When George Smith Jr. was growing up in Seattle’s South End, he said he consistently faced negative interactions with local law enforcement — resulting in a deep, anti-police mentality that pushed him to tend to distrust cops throughout most of his life.

On Thursday evening, Smith attended a small, open discussion in Powell Barnett Park — one organized by the Seattle Police Department’s African American Advisory Council — that invited officers and community members to talk about ways to smooth out the relationship between police and the public. Only a few neighborhood people turned out for the event; they were outnumbered by Police Department personnel.

Once it was over, Smith said he had started to change his mind about the Police Department.

“I was totally for defunding the police … but now that I hear all these stories, I don’t think that’s the good thing to do,” said Smith, 44, adding he hadn’t known about the Police Department’s role in several of Seattle’s community and school programs.

“My perception was that they were just sitting in their cars waiting to catch a bad kid or something,” Smith said. “I just didn’t know about all the things they did within the schools. That’s something we do not need to defund.”

Victoria Beach, a Seattle resident who chairs the Police Department’s African American Advisory Council, said her goal in organizing the event was to introduce officers to community members in a less stressful environment.


The Police Department’s African American Advisory Council, which has been in place for years, meets every month to listen to community members voice their issues with the department or the city, Beach said.

“We’re not getting anywhere with the City Council and the mayor, so I just thought this would be healing,” she said before the event. “It’s most importantly for people to know (police) as human beings and not officers. They’re just as upset as they are about the murder of George Floyd.”

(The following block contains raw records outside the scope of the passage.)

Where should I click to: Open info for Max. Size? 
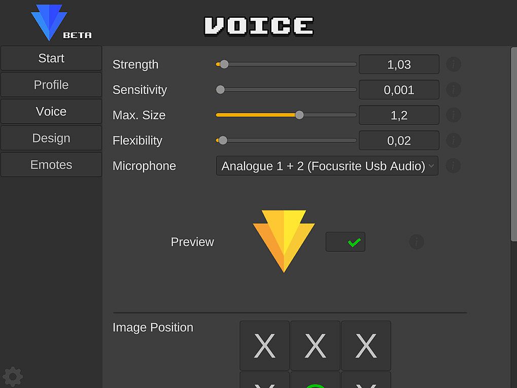tap(453, 115)
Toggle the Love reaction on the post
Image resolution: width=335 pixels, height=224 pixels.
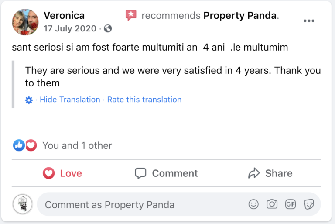click(x=62, y=173)
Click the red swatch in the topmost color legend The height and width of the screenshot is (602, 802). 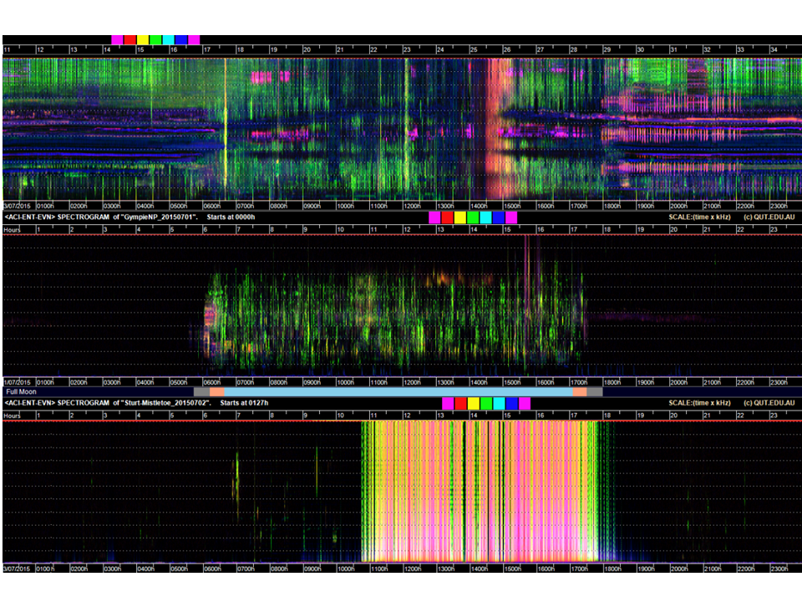tap(130, 40)
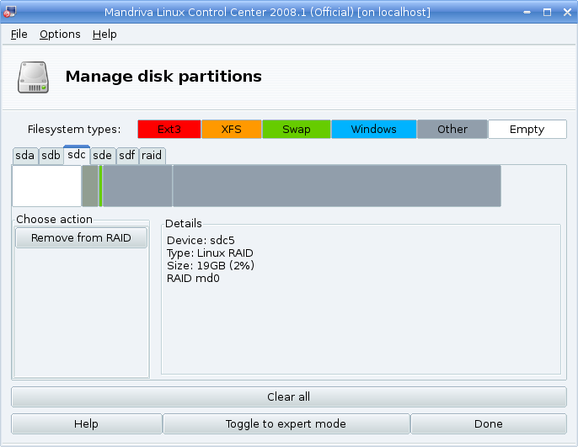Click Remove from RAID button
This screenshot has height=447, width=578.
point(81,238)
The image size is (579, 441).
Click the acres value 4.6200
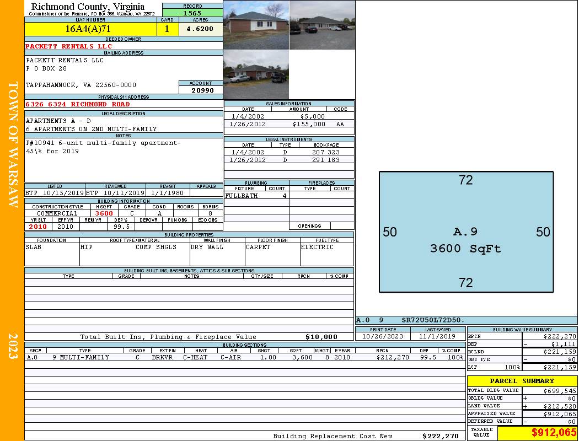pos(200,29)
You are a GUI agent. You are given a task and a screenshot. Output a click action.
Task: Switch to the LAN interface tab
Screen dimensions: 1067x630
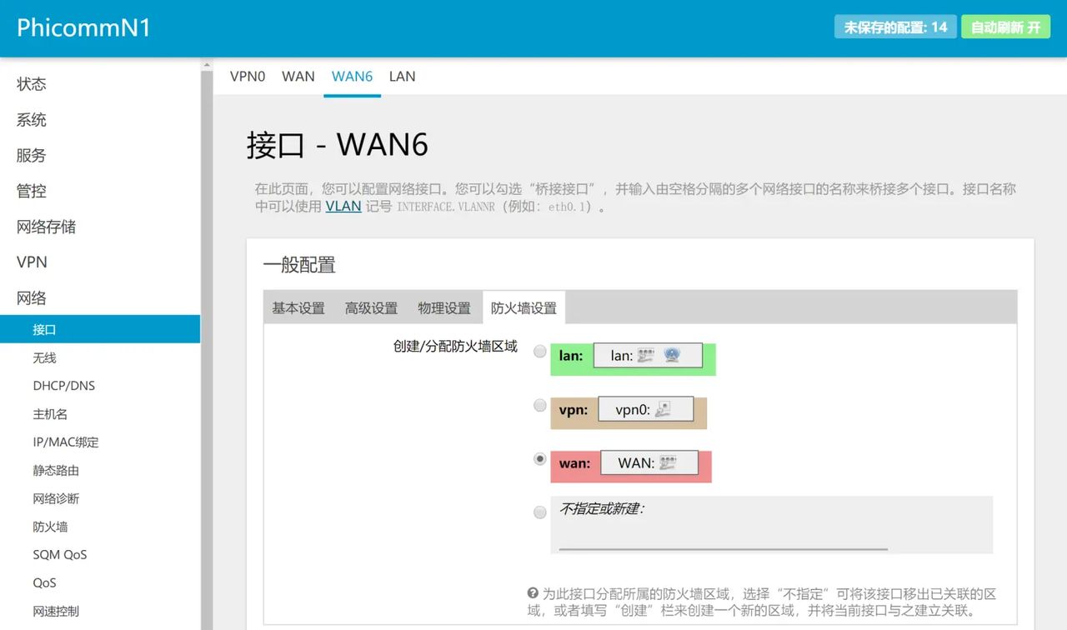point(402,76)
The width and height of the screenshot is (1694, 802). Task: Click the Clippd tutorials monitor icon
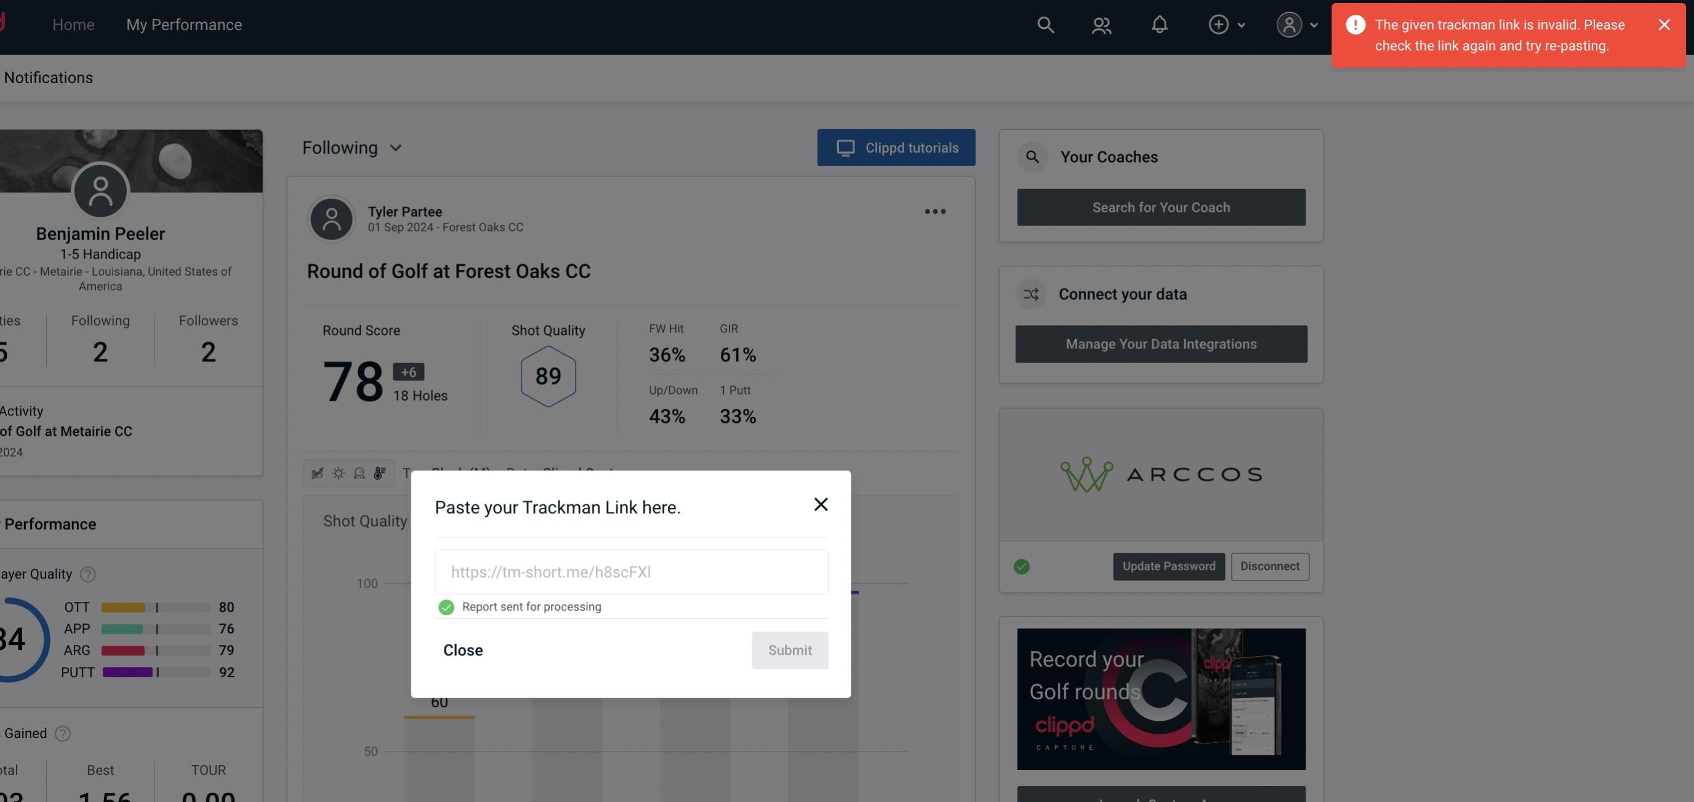point(844,147)
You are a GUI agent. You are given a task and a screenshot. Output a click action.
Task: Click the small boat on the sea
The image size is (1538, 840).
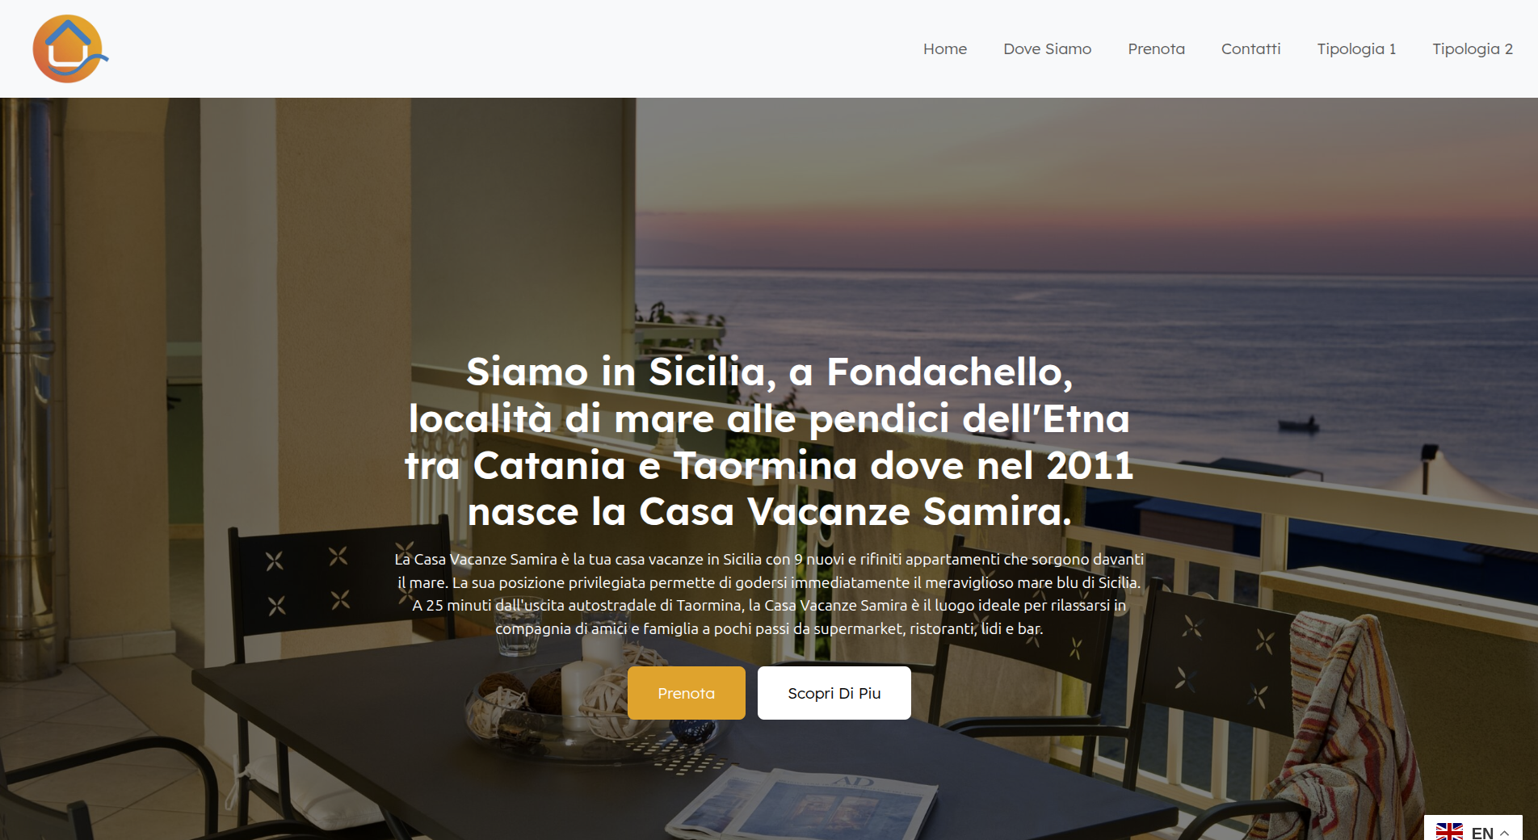click(1298, 424)
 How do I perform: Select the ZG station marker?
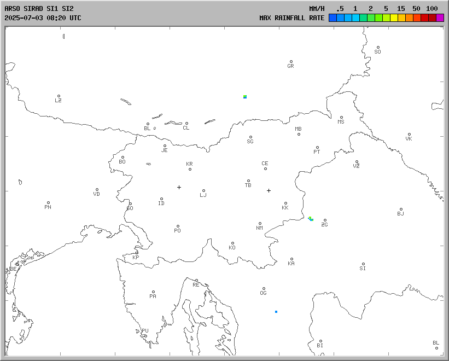325,221
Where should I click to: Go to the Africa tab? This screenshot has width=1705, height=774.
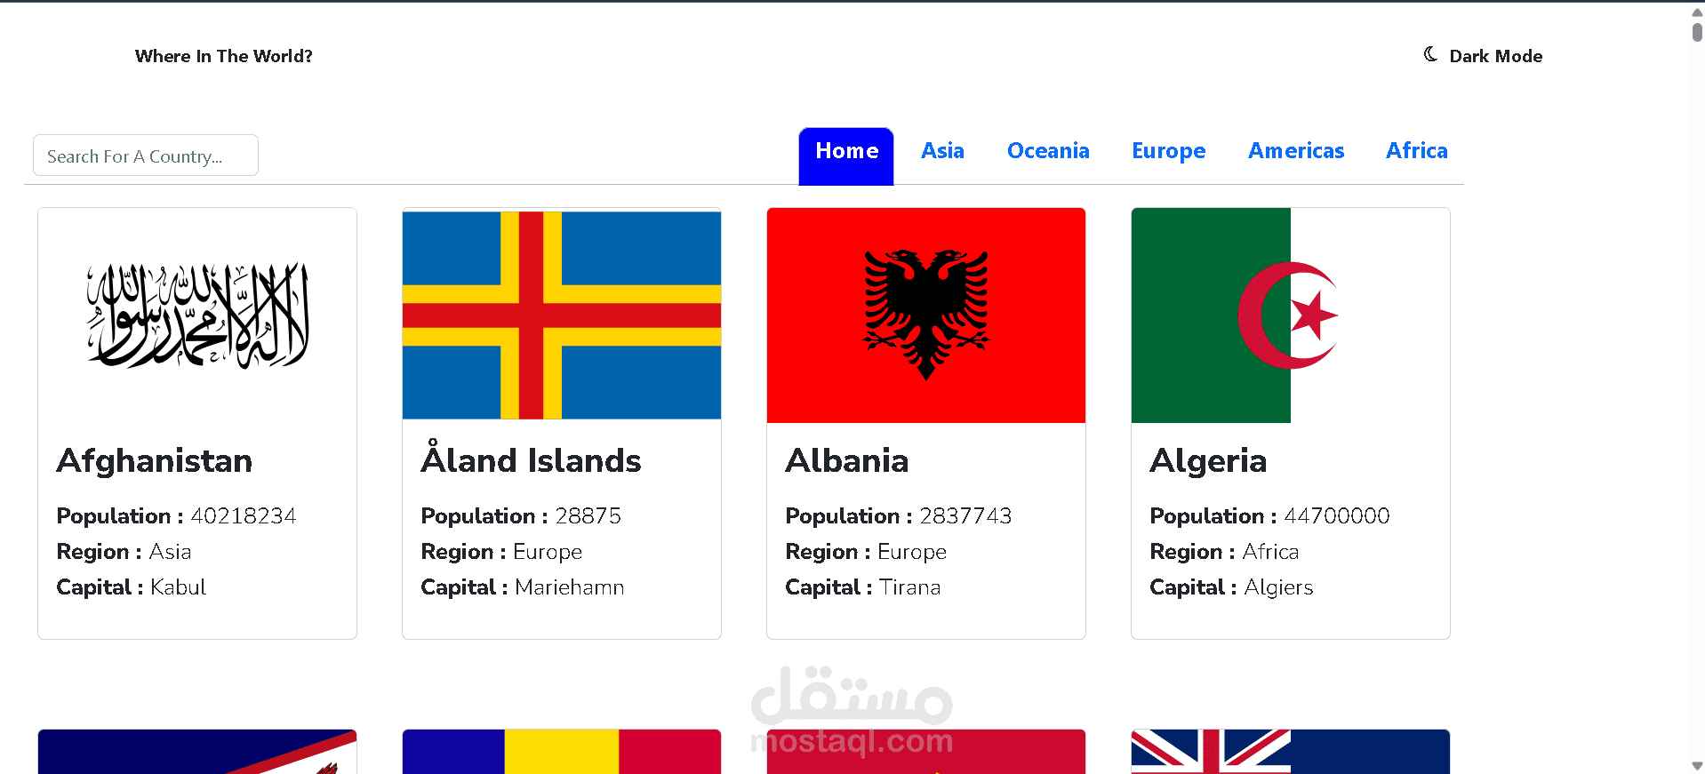1416,151
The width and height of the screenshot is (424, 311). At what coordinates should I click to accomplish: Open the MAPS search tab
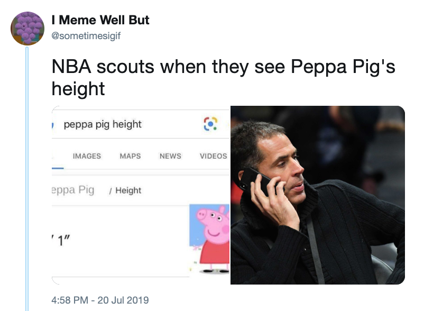pos(130,156)
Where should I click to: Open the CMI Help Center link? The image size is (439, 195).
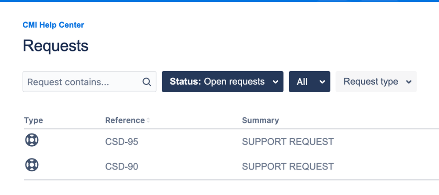(53, 25)
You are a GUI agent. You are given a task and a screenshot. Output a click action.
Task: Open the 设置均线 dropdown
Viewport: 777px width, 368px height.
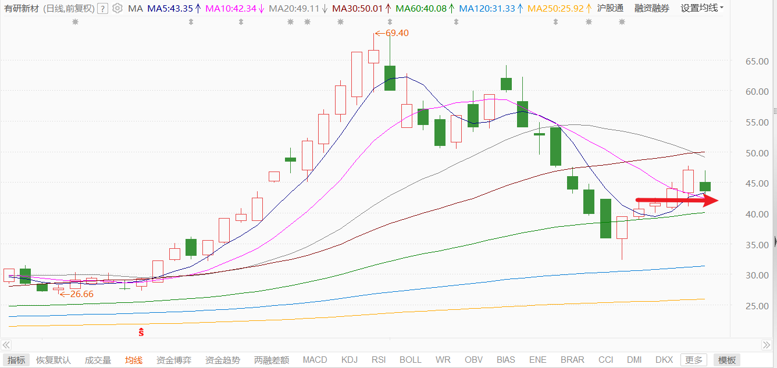(702, 8)
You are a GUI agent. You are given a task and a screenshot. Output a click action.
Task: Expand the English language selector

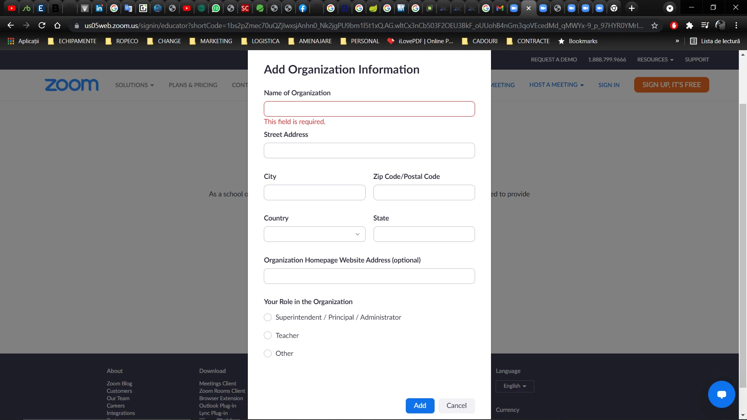(514, 386)
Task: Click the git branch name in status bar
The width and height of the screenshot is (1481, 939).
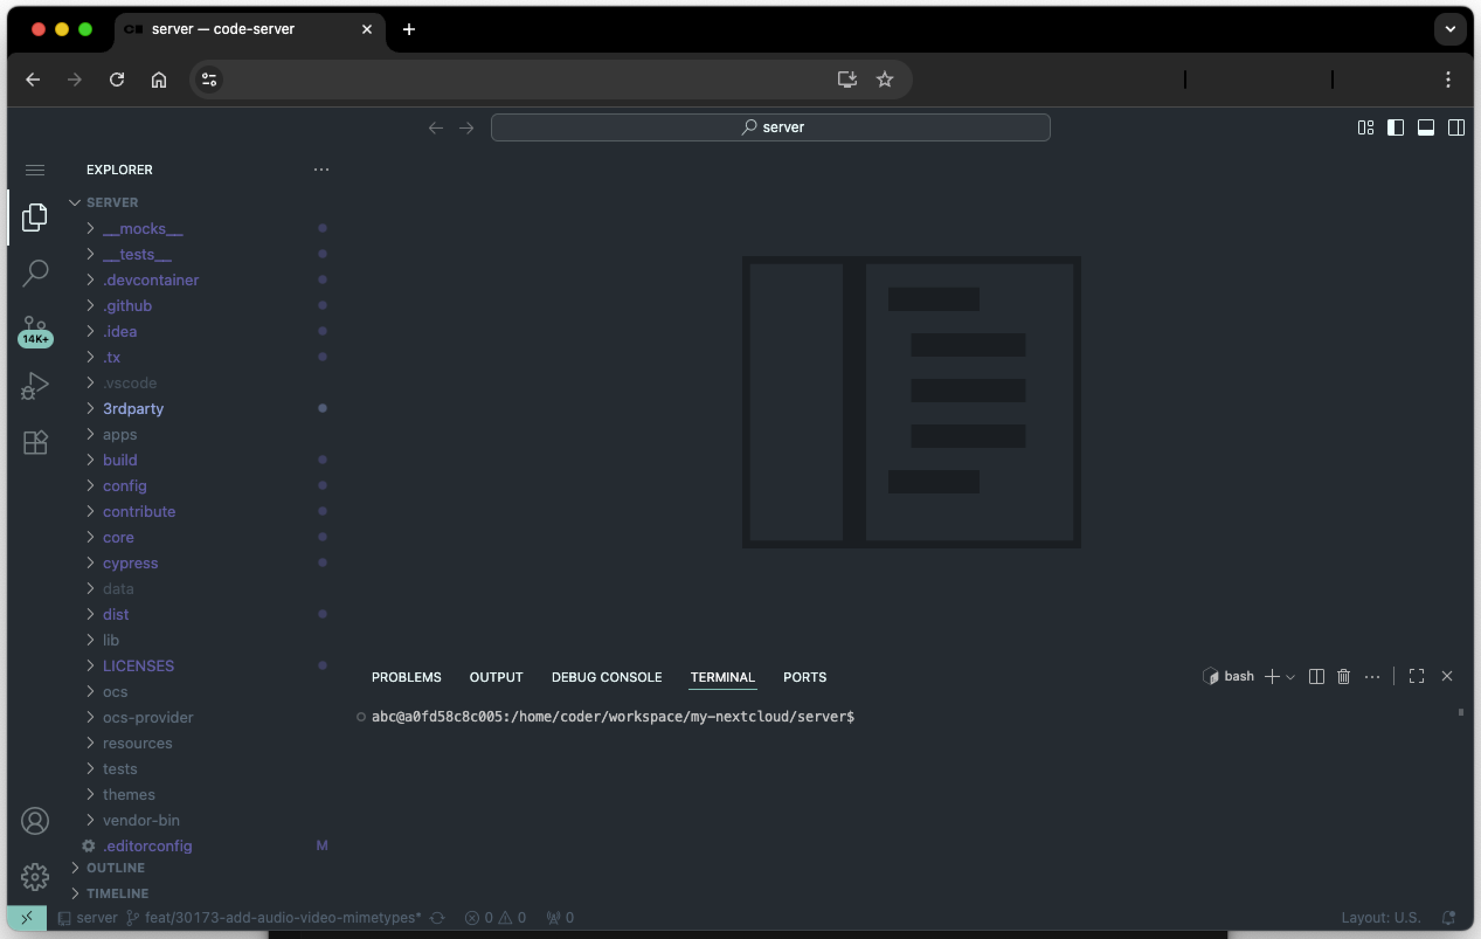Action: (282, 917)
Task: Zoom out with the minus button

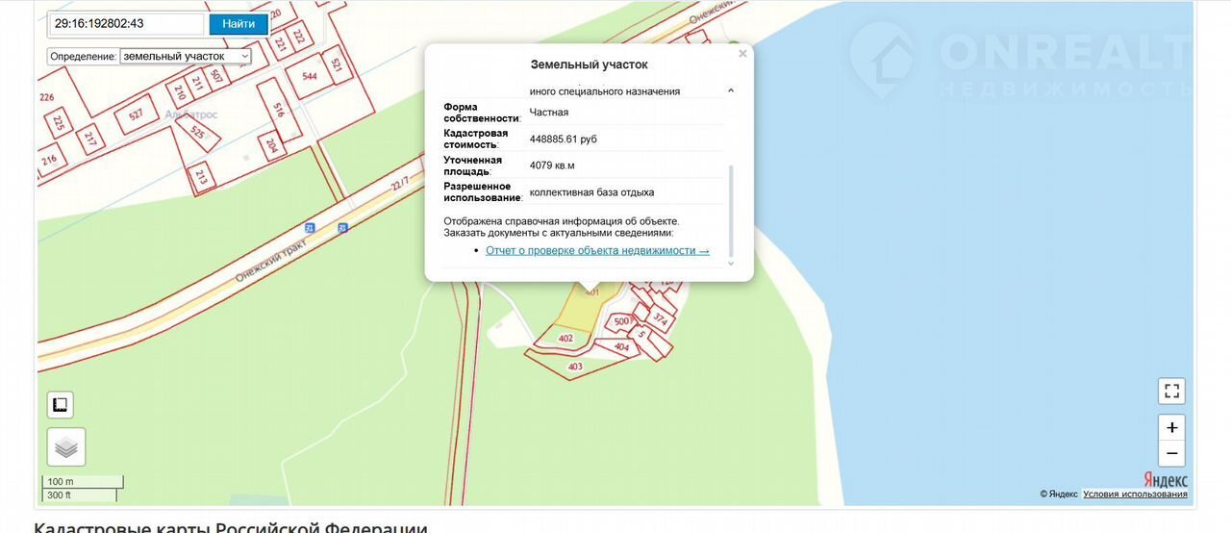Action: [x=1171, y=453]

Much of the conversation ended up circling back to the recent push to defund the Police Department by 50%, a move the majority of City Council members have said they support. Beach said she disagrees with the demand, and was disappointed with city leaders for “bandwagoning” on to the movement.

“I get their pain, I get their rage. I get it. And I don’t want to take that from them,” Beach said. “I feel the same way. But I feel like we need to take a deep breath and come to the table calmly so we can work it out.”

A woman named Alexis, who asked to only give her first name, said she agrees the city needs more social services, but added she’s not sure slashing the police budget is the correct step.

“I’ve been wanting to hear from SPD for a while. I was grateful that they hosted this,” she said. “I think I gained perspective, a chance to actually talk to the police … When you see them on the (police) line, it’s just a bunch of interchangeable people in basically giant padded marshmallow suits. They don’t seem like people.”


Assistant Chief Eric Greening also attended the discussion to explain what cutting the budget by 50% could mean for many youth programs and recent hires. One officer told the group that anyone with 13 years of experience or fewer could be at risk of losing their job. What areas and programs would potentially be cut has not been decided by the City Council or the Police Department.

Seattle Mayor Jenny Durkan said this week she wants to remove $76 million from the Police Department’s budget in 2021, mostly by transferring the city’s 911 call and dispatch center, parking enforcement officers, Office of Police Accountability and Office of Emergency Management outside the department.

Several officers said Thursday they initially pursued police work to enact change within their communities.

“Personally I never really thought about how they felt. I really didn’t,” Smith said after the event. “I’ve always just been on the other side, totally anti-police … We have a long way to go but if we can start by having these type of meetings and getting people together, I think things will start going in a better direction.”